Pubblicato il 4 Maggio 2009 12:33 | Ultimo aggiornamento: 4 Maggio 2009 13:26

Il presidente del Consiglio Silvio Berlusconi, ha chiamato il conduttore Mike Bongiorno, in seguito alla sua apparizione domenica sera da Fazio e all’accorato appello: «Chiamami, chiamami sono qua, perché non mi chiami?».

Da “Che tempo che fa” su Rai3, Mike Bongiorno, rivolge un appello al premier, chiamato a lungo in causa durante l’intervista per l’interruzione “senza preavviso” del rapporto di lavoro tra lo storico conduttore e Mediaset, a quanto si apprende dall’Agi.

Bongiorno, che a fine maggio compirà 85 anni, ha ripercorso tutta la vicenda della rottura con Mediaset. «Berlusconi mi aveva detto: “Mike, staremo insieme tutta la vita; ti faccio un contratto a vita” e io risposi no, basta la parola. Cosa è successo poi, che a Natale non è arrivato il rinnovo del contratto? E adesso chi ha in mano il gruppo è Piersilvio».

«Non è arrivato niente, ho chiamato un funzionario – racconta il conduttore a Fazio – e mi ha detto: “Non abbiamo soldi e non rinnoviamo il contratto”. Ma pensa te… parlare di soldi, io tanto lavoro, non ho bisogno di quello».
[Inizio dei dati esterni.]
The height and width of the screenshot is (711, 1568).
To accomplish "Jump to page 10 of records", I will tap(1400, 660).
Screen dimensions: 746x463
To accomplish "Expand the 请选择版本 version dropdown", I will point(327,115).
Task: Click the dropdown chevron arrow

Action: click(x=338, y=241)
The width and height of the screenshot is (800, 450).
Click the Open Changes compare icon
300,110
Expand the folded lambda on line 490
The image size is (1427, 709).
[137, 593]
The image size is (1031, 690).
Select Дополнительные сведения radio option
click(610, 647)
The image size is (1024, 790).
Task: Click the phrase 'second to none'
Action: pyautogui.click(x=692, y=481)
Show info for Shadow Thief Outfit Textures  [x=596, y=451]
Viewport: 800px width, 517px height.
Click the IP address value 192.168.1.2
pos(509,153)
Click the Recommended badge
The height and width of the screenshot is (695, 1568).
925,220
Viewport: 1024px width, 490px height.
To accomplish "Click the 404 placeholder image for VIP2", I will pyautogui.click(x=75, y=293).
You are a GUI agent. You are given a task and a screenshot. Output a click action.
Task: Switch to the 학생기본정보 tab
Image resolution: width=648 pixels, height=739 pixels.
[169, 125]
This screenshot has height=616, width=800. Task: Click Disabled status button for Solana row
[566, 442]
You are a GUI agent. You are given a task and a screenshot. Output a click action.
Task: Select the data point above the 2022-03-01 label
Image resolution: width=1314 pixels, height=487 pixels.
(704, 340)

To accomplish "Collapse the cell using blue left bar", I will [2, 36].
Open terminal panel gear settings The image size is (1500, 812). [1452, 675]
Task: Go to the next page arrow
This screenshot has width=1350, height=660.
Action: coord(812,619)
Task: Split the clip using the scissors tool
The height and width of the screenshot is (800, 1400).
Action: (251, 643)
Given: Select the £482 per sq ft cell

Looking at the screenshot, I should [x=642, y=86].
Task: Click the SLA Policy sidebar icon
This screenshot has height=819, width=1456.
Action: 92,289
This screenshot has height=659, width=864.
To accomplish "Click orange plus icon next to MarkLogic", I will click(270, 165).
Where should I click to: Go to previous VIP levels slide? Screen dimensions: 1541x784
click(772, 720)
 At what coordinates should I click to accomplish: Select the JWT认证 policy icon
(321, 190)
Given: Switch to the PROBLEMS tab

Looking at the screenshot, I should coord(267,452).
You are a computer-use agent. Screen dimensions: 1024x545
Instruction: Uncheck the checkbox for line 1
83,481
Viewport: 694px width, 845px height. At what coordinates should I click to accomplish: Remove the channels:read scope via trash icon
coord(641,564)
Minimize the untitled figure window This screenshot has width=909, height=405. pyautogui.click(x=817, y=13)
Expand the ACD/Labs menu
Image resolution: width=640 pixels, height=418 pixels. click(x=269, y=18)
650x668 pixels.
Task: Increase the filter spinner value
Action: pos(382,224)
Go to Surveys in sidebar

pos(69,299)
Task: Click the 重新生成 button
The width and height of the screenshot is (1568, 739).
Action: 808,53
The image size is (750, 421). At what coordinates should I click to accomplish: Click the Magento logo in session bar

«Sono rimasto così male che tu non hai idea – si lamenta Bongiorno –  non mi hanno preavvisato, non mi hanno chiamato, anche per dare un saluto, dire grazie per i trent’anni che hai fatto qui con noi. Sono spariti tutti, completamente. Ho sofferto molto, non è possibile lavorare 30 anni con un gruppo e poi di colpo sei fuori e nessuno ti preavvisa o ti dice grazie».

«Ho chiamato il ‘gran patron’ Silvio Berlusconi – prosegue Bongiorno amareggiato – da novembre sono passati più di 5 mesi e non mi ha mai chiamato, ho lasciato messaggi, non mi ha mai chiamato. A questo punto sono molto triste perché dico: cosa ho fatto? ho fatto qualcosa di brutto, non so cosa ho combinato, non è possibile dopo 30-35 anni che uno lavora in un gruppo di colpo sei fuori e nessuno manco ti saluta e ti stringe la mano».

«E colui con cui ho fondato questa cosa, che ho chiamato parecchie volte, non mi richiama. Ho cercato di fargli gli auguri a Natale la segretaria di ha detto che c’è una lunga lista di attesa, la chiameremo quando è il suo turno».

«È un dispiacere grande grande – ha ripetuto in finale – Mi auguro un giorno di ricevere una telefonata perché è un dolore».